Chapter Seventy-Eight

About the Author

Book One

God Always Did Like To Fish

Chapter One

She shouldn’t have done it. She knew she shouldn’t have done it. But she did it anyway.

The hot sun of a late summer afternoon baked their world in its fiery oven, reflecting heat off the cement of the Modoc Landing boat ramp. Jennie and her best friend, Sara Beth, felt rivulets of sweat running down their sticky skin while they waited for their turn to ferry across the Mississippi River. Ste. Genevieve, Missouri, and the open road were on the other side of the Big Muddy, but right now they were stuck in limbo. And “limbo” was proving to be very uncomfortable.

Jennie lifted her heavy hair off the back of her neck and tried to cool off by flapping her blouse, but it didn’t do any good. The heat made it hard for her to concentrate, “What? What did you say?”

Sara Beth turned her head slowly so Jennie would get the full impact of her not too friendly glare, “I said that idiot people, who will have their own way even at the miserable expense of their best friend, are liable to end up in a sinking boat.”

“Don’t worry, you’ll live.”Jennie glanced away from the hypnotic flow of the river in front of them, “For heaven’s sake, Sara Beth! It’s just a ferryboat ride.” She couldn’t help a gentle reminder, “You didn’t mention seasick when we were talking about the Delta Queen.”

“True, but the Delta Queen is a far bigger and more stable boat. This looks like a choppy ride to me; I just know I’ll get seasick.” Sara Beth rummaged in her bag, “Maybe I’ve got a seasick pill somewhere in here.”

Dry, sarcastic amusement shaded Jennie’s speech, “You have my sincere sympathy.
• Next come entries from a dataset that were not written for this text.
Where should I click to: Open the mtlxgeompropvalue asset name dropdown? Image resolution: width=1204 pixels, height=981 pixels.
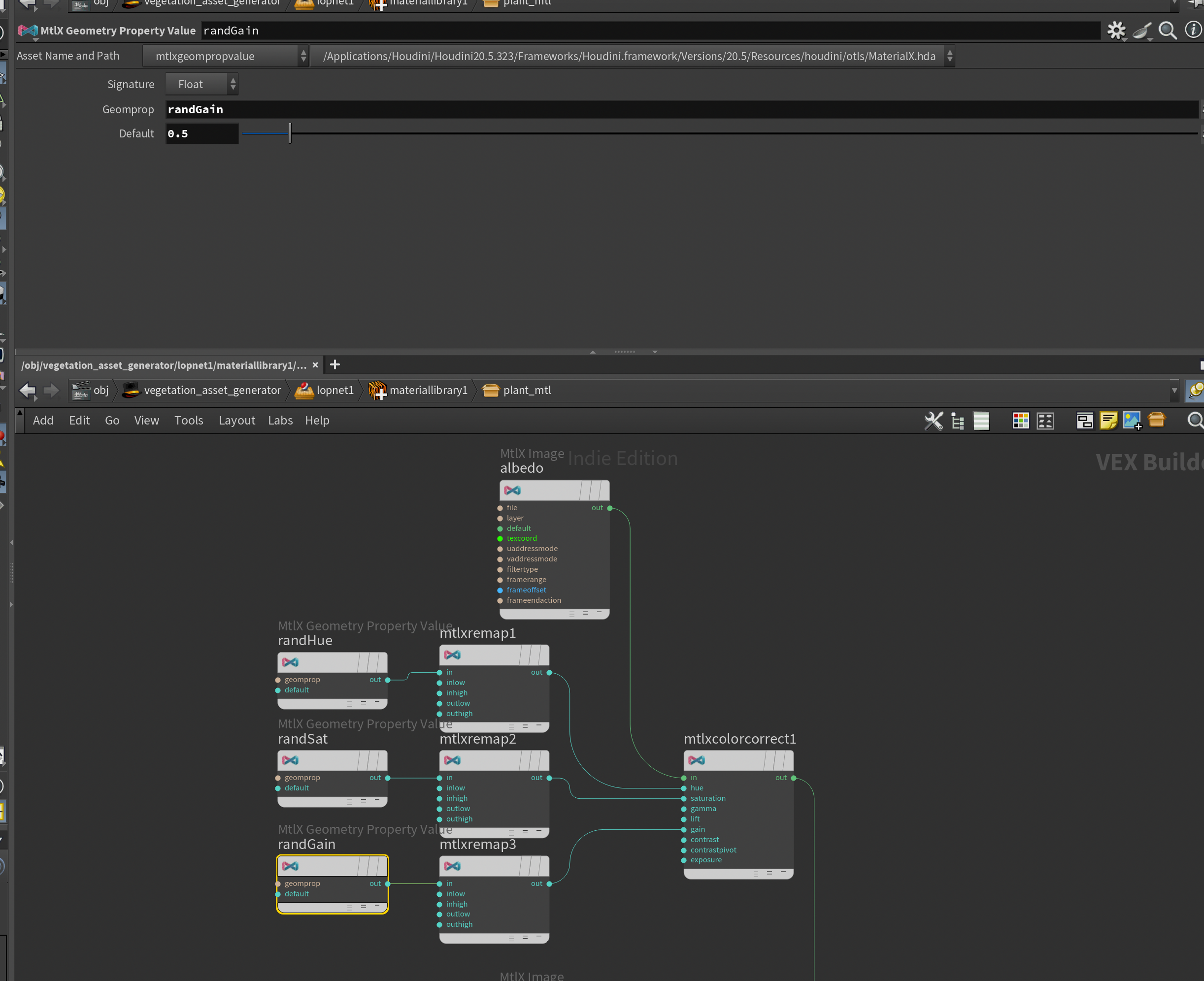click(226, 56)
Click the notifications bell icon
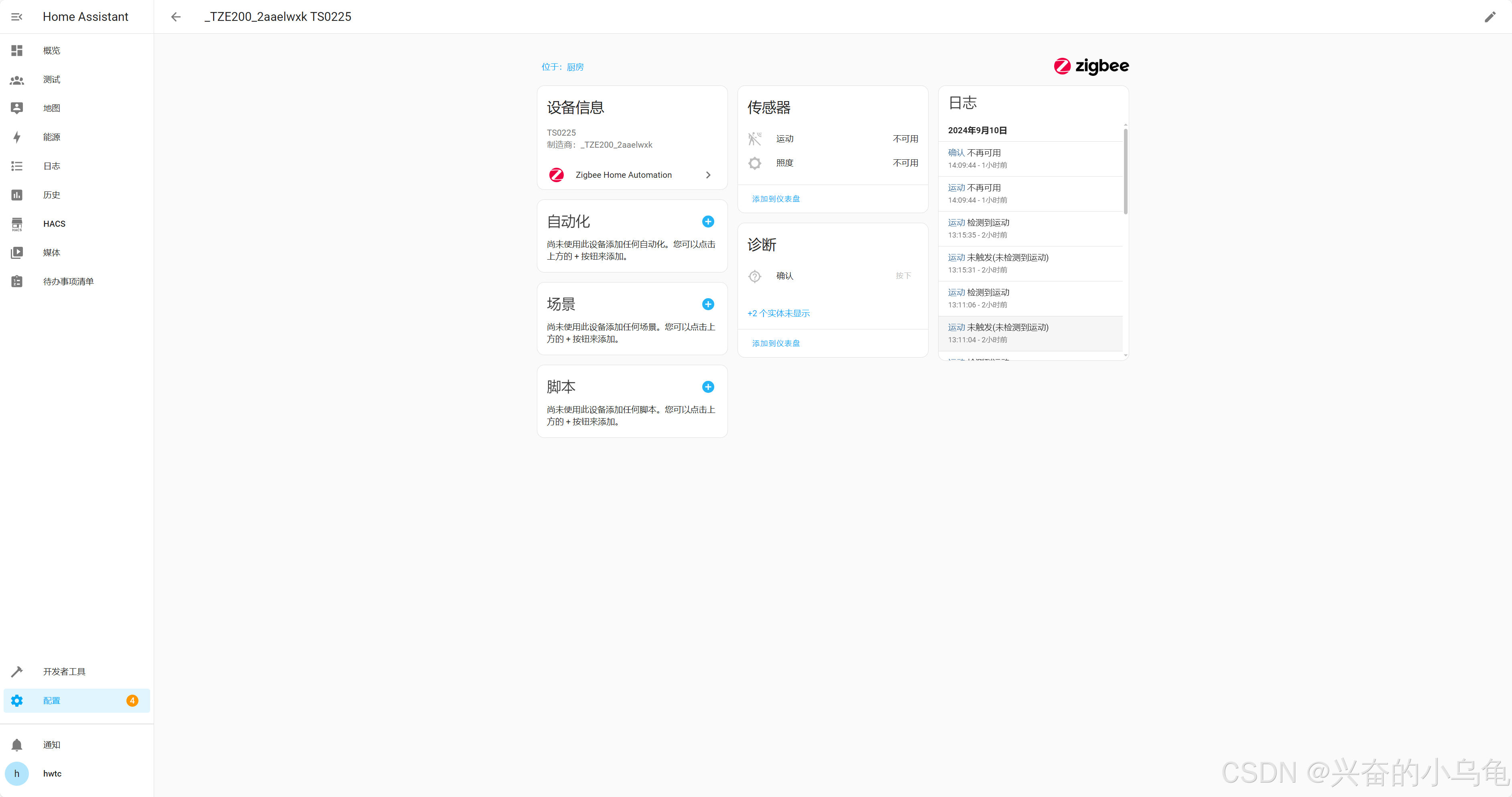 17,745

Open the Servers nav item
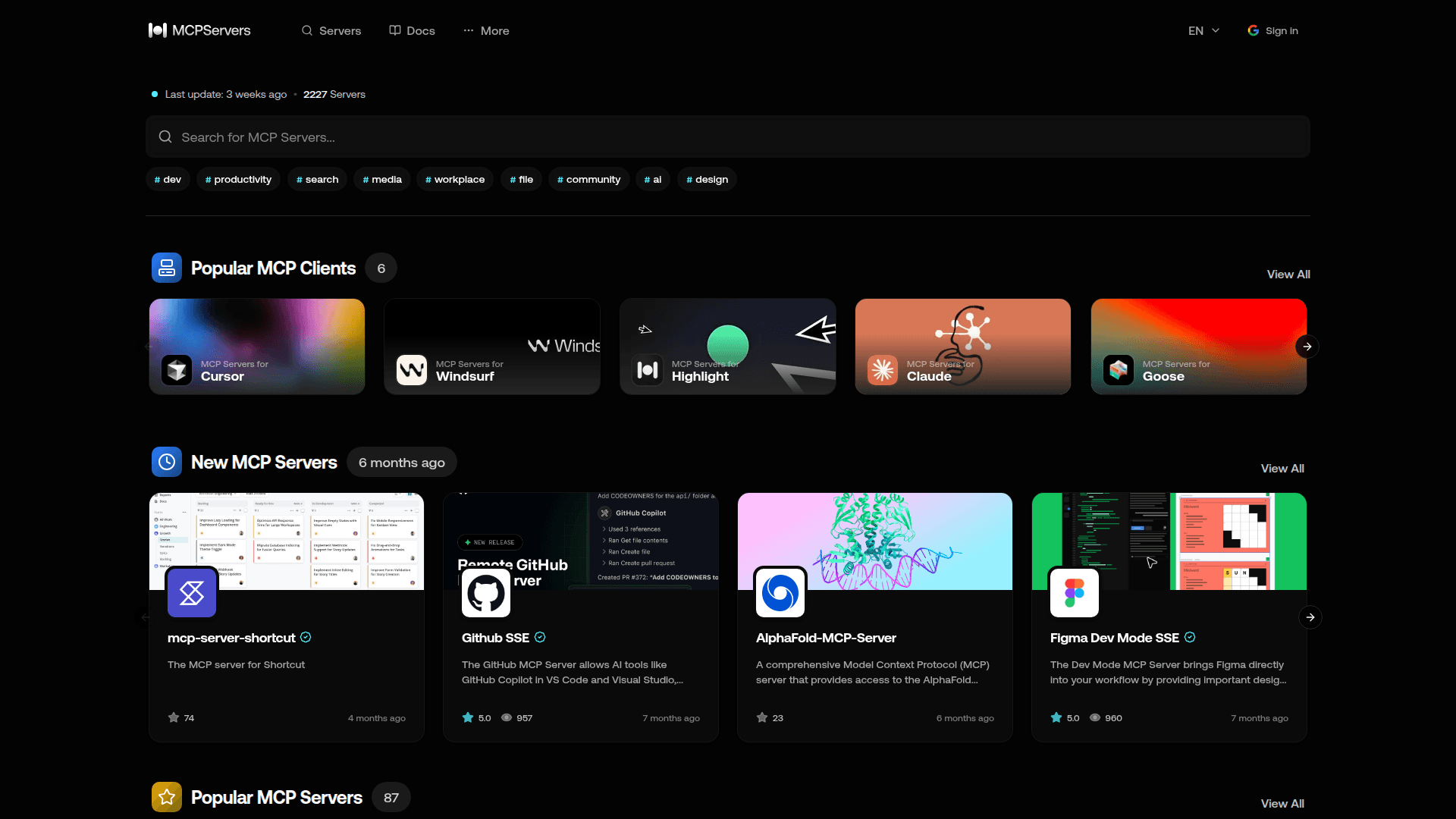331,31
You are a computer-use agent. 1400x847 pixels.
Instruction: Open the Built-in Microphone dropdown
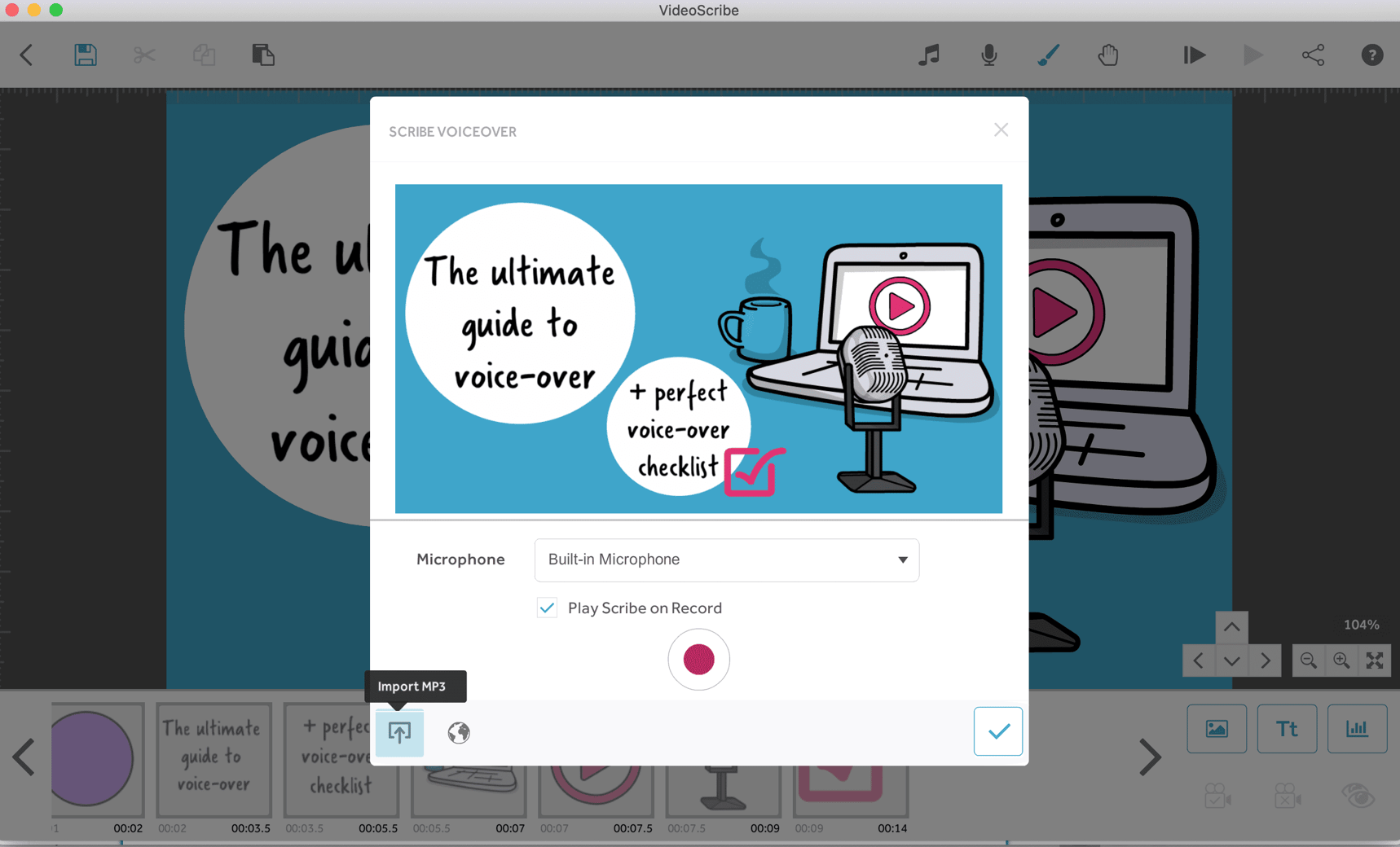[726, 560]
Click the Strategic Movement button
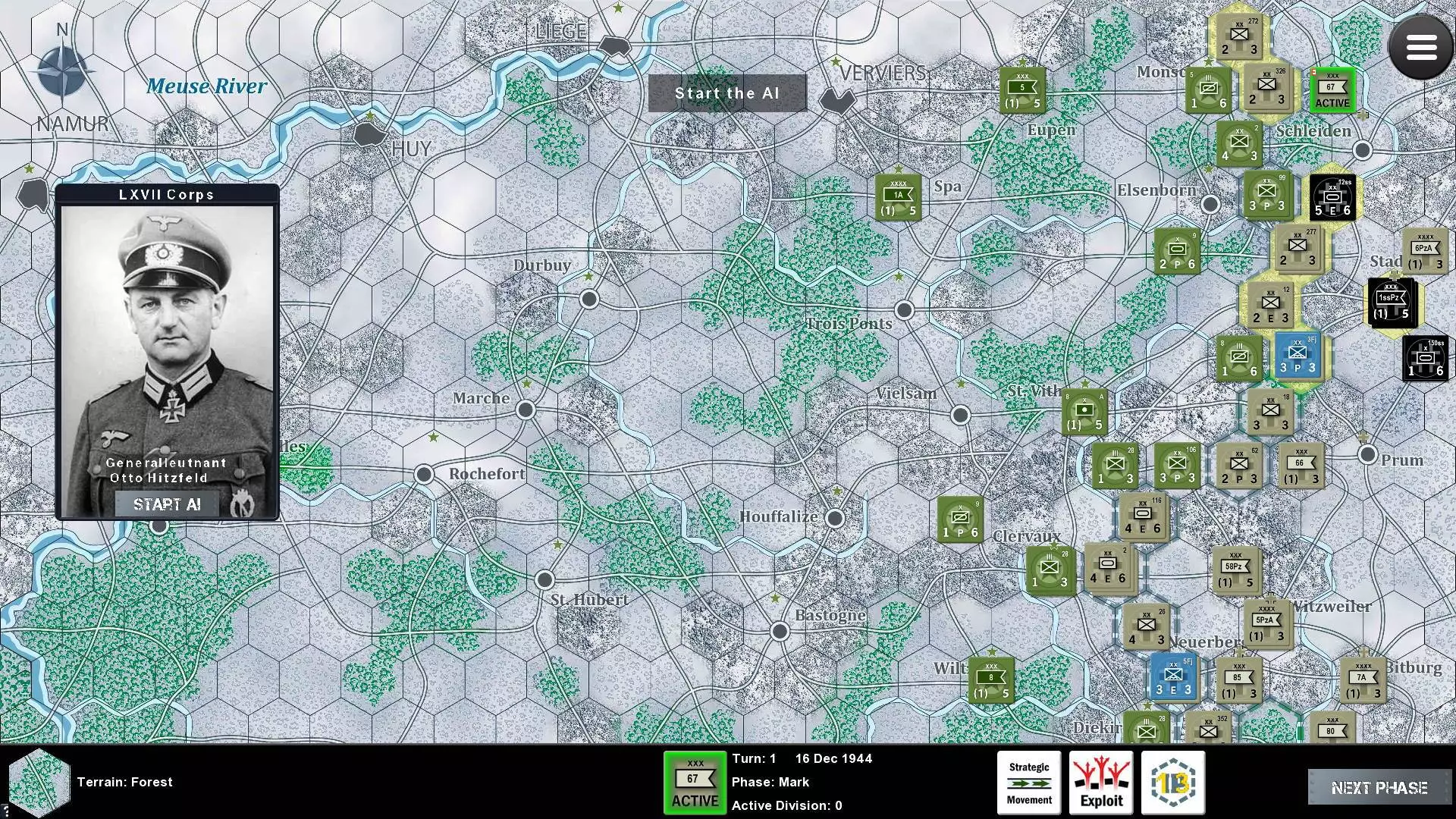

You know how sincere.” Hot irritated and tired, she tried to fan herself with an empty Fritos bag, “Sara Beth, I know I mentioned a boat ride on the Mississippi River and the Delta Queen, but I was just joking!”

Sara Beth wouldn’t give up her ire easily, “Well, I wondered how we could go on a Mississippi River journey when the river runs north-to-south, and we were going to travel east-to-west. But I had faith, Jennie, that if anyone could make it happen, it would be you.” She pursed her lips a little as she added an extra dig, “Just goes to show what you get from trusting your best friend.”

Jennie quietly watched the relentless and never ending motion of the river’s current, “I remember being in Cairo, Illinois, with my parents when I was about twelve years old.” Continuing as she turned to Sara Beth, “Did you know? At Cairo, there’s a point of land where you can see the Ohio River and the Mississippi River come together. They actually travel side-by-side for a while because the currents are too strong for the waters to mix.”

She smiled, suddenly happy with her thoughts, “Mother and I walked down to the riverbank to watch them blend together. Then we decided to stick our big toes in the water so we could feel the strength of the water’s flow.”

Sara Beth was surprised, “Your mother did this?”

“Well, we thought it was really neat! Can you say you’ve done that?” She snorted a little, “I doubt it.” Jennie sighed, “Everybody always thought mother was so careful with me, and she was! But she believed in living and doing the unusual when possible.”

Jennie saw Sara Beth’s look of disbelief, “It’s true! Mother used to say that once in awhile a person has to take chances. She always made even simple things seem so special and so much fun.”

Lost in long ago memories, her hands and chin rested on the hot steering wheel of the car. For a minute she saw another river, “Remember? The car wreck happened right after we got back from that trip. Mother was killed, and my life was never the same. It’s the last fun memory I have of her.” Jennie took a deep breath and sat back in her seat, “Odd, isn’t it? How stuff like that sticks with you…life’s special and unexpected gifts.”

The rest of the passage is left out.